= Greater Houston Partnership =

Greater Houston Partnership logo

The Greater Houston Partnership (GHP) is the largest chamber of commerce in the Houston area. The Partnership is an economic development organization for the Greater Houston area. The Partnership was formed in 1989 in a merger of the Greater Houston Chamber of Commerce, the Houston Economic Development Council and the Houston World Trade Association.

==History==
The Partnership's roots extend to the original Houston Chamber of Commerce's creation in 1840.

In 1992, the Partnership founded The Center for Houston's Future as a non-profit research organization. The Center for Houston's Future became an independent affiliate of the Greater Houston Partnership in 2000.

In 2019, the Greater Houston Partnership called for the Texas Education Agency to assign a board of managers to run HISD. The Houston Independent School District takeover began in 2023.

The Partnership’s current Chair is Armando Perez, Executive Vice President, H-E-B Houston.

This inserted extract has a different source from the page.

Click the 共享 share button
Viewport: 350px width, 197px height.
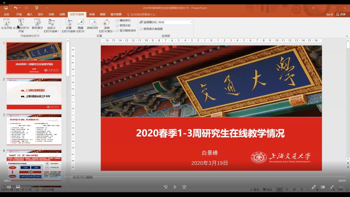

The Partnership’s current President and CEO is Steve Kean, former President of Kinder Morgan.

== Criticism ==
In 2014, the Houston Chronicle criticized Greater Houston Partnership for refusing to comply with an open records request. To avoid disclosing the information requested, GHP chose to instead cancel contracts with the county government, drawing criticism from elected officials such as Harris County Precinct 3 Commissioner Steve Radack.